Entries for item positions:
^^^^
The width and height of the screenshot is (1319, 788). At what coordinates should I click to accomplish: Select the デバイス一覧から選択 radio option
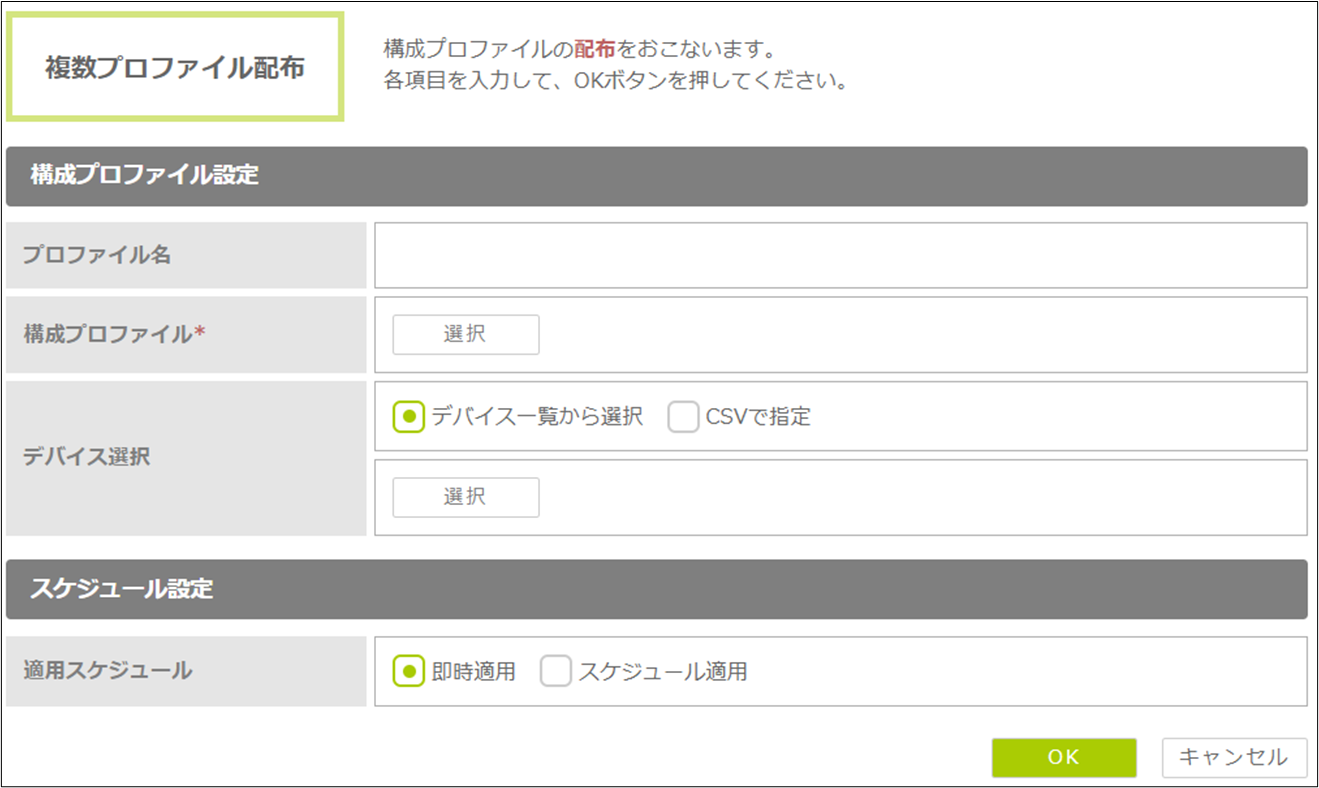408,417
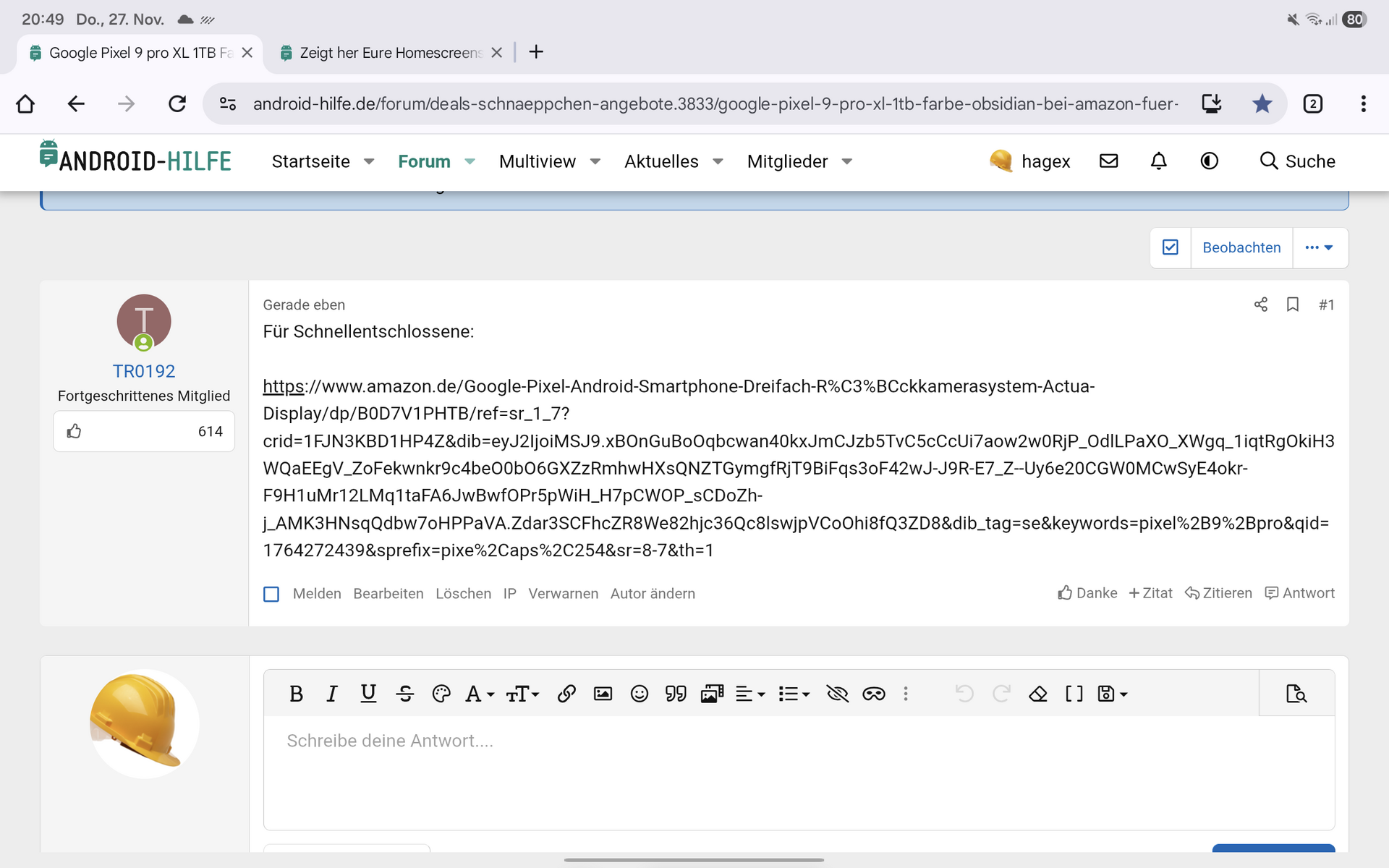Image resolution: width=1389 pixels, height=868 pixels.
Task: Expand the Forum menu dropdown arrow
Action: click(470, 161)
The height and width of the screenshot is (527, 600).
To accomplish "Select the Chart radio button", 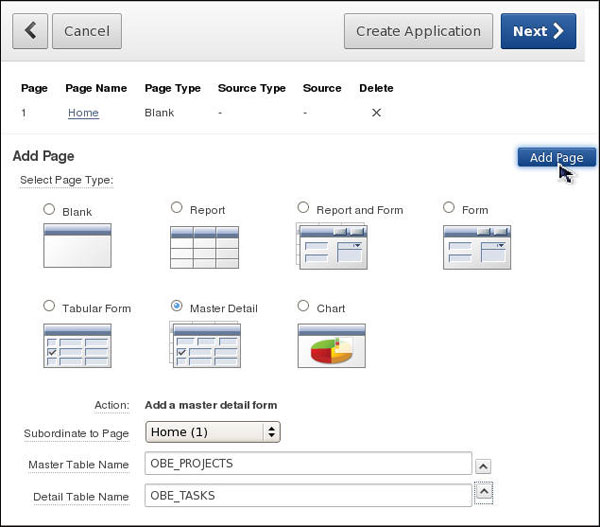I will pos(304,306).
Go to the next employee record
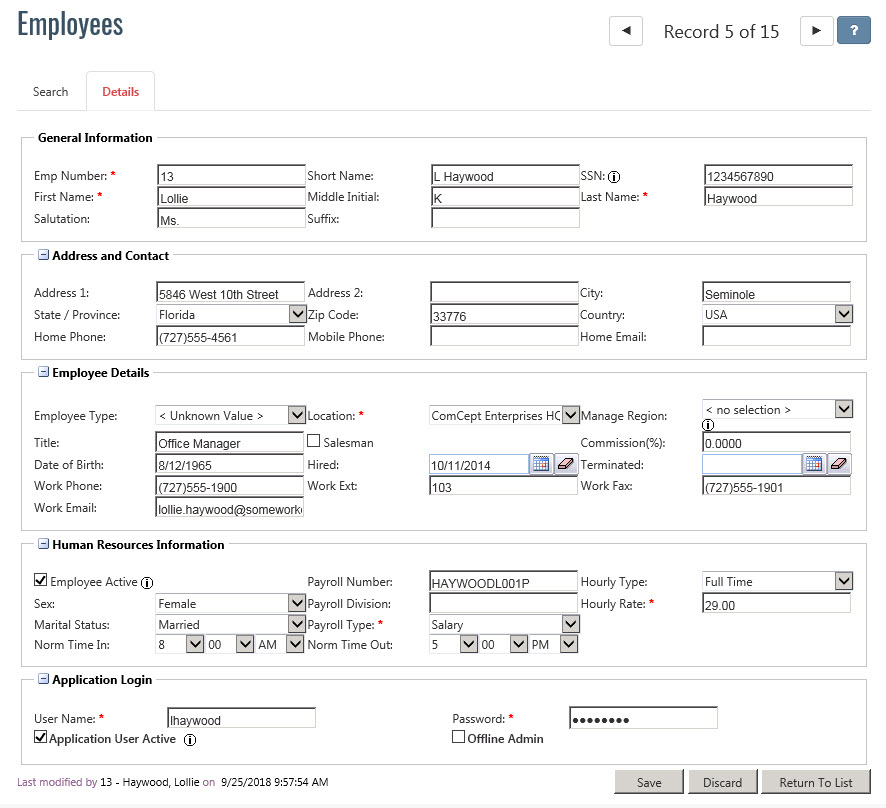The image size is (886, 808). point(816,31)
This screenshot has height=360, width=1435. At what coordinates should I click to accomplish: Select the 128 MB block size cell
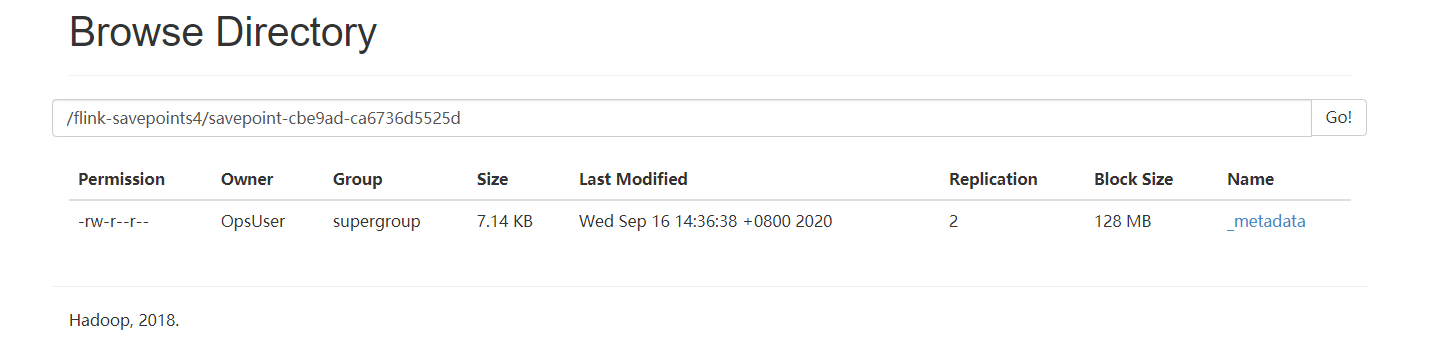(x=1123, y=222)
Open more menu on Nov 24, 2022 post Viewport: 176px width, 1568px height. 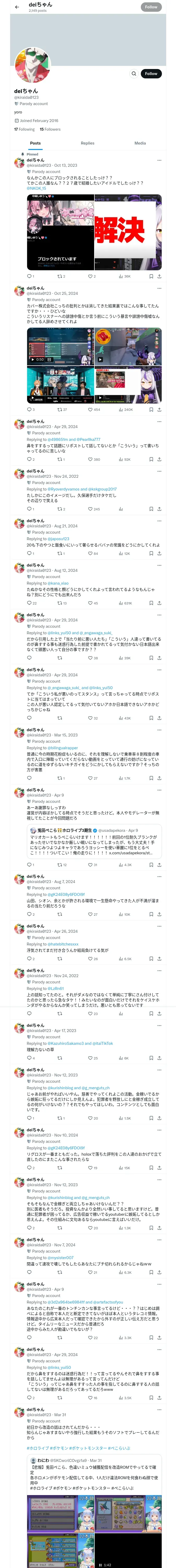(159, 471)
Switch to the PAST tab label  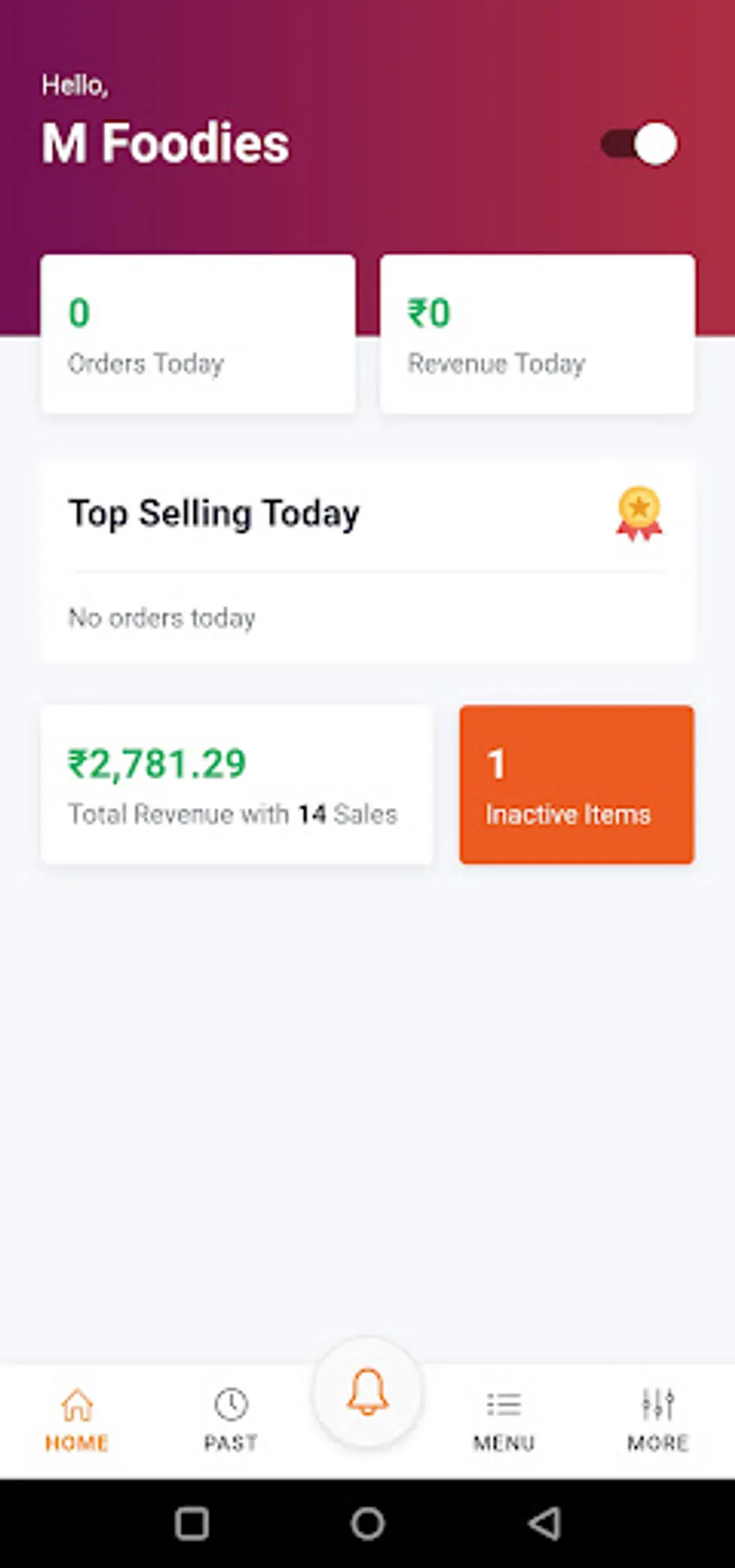point(231,1443)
^^^^
» AIM
Transcribe the items from the start through the line that contains "Action: click(470, 161)", including that line. Omit the pictures.

» REPLY TO THE TASK
The width and height of the screenshot is (1319, 788). At what coordinates should I click to accomplish: Select the デバイス一覧から選択 radio option
408,417
Image resolution: width=1389 pixels, height=868 pixels.
Task: Expand the Forum menu dropdown arrow
Action: click(470, 161)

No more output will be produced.